▶ _WHAT THE TASK REQUIRES_
Repeat the records word for word.

▶ _DATA FOR THIS TASK_
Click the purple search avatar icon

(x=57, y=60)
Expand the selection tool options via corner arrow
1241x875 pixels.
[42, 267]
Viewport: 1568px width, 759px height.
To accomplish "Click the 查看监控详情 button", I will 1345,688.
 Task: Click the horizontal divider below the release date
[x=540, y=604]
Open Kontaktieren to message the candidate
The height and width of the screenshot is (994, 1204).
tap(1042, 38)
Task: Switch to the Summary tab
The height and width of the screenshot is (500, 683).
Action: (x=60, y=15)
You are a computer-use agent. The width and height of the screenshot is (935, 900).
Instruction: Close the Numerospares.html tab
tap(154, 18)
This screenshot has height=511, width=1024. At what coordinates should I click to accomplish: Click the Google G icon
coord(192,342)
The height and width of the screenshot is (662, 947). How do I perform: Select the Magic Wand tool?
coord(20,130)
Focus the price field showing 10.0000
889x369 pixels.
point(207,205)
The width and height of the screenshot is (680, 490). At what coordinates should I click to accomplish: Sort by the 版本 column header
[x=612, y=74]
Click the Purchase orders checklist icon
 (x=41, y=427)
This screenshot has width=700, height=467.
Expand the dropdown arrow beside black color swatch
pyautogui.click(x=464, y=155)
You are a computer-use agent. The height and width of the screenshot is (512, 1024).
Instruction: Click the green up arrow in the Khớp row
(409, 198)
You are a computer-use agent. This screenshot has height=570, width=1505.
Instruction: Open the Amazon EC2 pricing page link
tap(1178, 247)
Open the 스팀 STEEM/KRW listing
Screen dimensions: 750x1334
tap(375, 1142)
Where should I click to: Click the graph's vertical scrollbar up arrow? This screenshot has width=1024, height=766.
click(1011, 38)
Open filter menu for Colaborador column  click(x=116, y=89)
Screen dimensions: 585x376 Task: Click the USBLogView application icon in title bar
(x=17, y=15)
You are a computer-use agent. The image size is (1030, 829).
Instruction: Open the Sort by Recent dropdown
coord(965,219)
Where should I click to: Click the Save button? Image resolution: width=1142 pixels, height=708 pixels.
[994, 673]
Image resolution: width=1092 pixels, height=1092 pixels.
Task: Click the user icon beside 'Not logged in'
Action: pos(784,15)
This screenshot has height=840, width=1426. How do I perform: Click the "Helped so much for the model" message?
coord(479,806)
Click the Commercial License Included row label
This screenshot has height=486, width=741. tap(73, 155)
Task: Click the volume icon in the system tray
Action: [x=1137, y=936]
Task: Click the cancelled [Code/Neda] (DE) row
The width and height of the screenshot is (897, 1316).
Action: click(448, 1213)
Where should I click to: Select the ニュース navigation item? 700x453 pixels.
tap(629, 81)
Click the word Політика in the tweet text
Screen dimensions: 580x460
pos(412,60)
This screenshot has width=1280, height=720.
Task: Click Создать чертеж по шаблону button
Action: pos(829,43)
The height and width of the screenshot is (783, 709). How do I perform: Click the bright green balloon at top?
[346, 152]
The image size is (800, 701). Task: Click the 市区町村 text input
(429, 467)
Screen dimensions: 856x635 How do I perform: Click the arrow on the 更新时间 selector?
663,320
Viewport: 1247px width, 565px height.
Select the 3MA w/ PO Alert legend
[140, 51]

▶ _RESPONSE FOR THIS EXERCISE_
Click the purple search avatar icon

(x=57, y=60)
Expand the selection tool options via corner arrow
1241x875 pixels.
[42, 267]
Viewport: 1568px width, 759px height.
To accomplish "Click the 查看监控详情 button", I will 1345,688.
 Task: Click the horizontal divider below the release date
[x=540, y=604]
Open Kontaktieren to message the candidate
The height and width of the screenshot is (994, 1204).
tap(1042, 38)
Task: Switch to the Summary tab
The height and width of the screenshot is (500, 683).
Action: (x=60, y=15)
You are a computer-use agent. The width and height of the screenshot is (935, 900).
Instruction: Close the Numerospares.html tab
tap(154, 18)
This screenshot has height=511, width=1024. At what coordinates should I click to accomplish: Click the Google G icon
coord(192,342)
The height and width of the screenshot is (662, 947). How do I perform: Select the Magic Wand tool?
coord(20,130)
Focus the price field showing 10.0000
889x369 pixels.
point(207,205)
The width and height of the screenshot is (680, 490). At what coordinates should I click to accomplish: Sort by the 版本 column header
[x=612, y=74]
Click the Purchase orders checklist icon
 (x=41, y=427)
This screenshot has width=700, height=467.
Expand the dropdown arrow beside black color swatch
pyautogui.click(x=464, y=155)
You are a computer-use agent. The height and width of the screenshot is (512, 1024).
Instruction: Click the green up arrow in the Khớp row
(409, 198)
You are a computer-use agent. This screenshot has height=570, width=1505.
Instruction: Open the Amazon EC2 pricing page link
tap(1178, 247)
Open the 스팀 STEEM/KRW listing
Screen dimensions: 750x1334
tap(375, 1142)
Where should I click to: Click the graph's vertical scrollbar up arrow? This screenshot has width=1024, height=766.
click(1011, 38)
Open filter menu for Colaborador column  click(x=116, y=89)
Screen dimensions: 585x376 Task: Click the USBLogView application icon in title bar
(x=17, y=15)
You are a computer-use agent. The image size is (1030, 829).
Instruction: Open the Sort by Recent dropdown
coord(965,219)
Where should I click to: Click the Save button? Image resolution: width=1142 pixels, height=708 pixels.
[994, 673]
Image resolution: width=1092 pixels, height=1092 pixels.
Task: Click the user icon beside 'Not logged in'
Action: pos(784,15)
This screenshot has height=840, width=1426. How do I perform: Click the "Helped so much for the model" message?
coord(479,806)
Click the Commercial License Included row label
This screenshot has height=486, width=741. tap(73, 155)
Task: Click the volume icon in the system tray
Action: [x=1137, y=936]
Task: Click the cancelled [Code/Neda] (DE) row
The width and height of the screenshot is (897, 1316).
Action: click(448, 1213)
Where should I click to: Select the ニュース navigation item? 700x453 pixels.
tap(629, 81)
Click the word Політика in the tweet text
Screen dimensions: 580x460
pos(412,60)
This screenshot has width=1280, height=720.
Task: Click Создать чертеж по шаблону button
Action: pos(829,43)
The height and width of the screenshot is (783, 709). How do I perform: Click the bright green balloon at top?
[346, 152]
The image size is (800, 701). Task: Click the 市区町村 text input
(429, 467)
Screen dimensions: 856x635 How do I perform: Click the arrow on the 更新时间 selector?
663,320
Viewport: 1247px width, 565px height.
Select the 3MA w/ PO Alert legend
[140, 51]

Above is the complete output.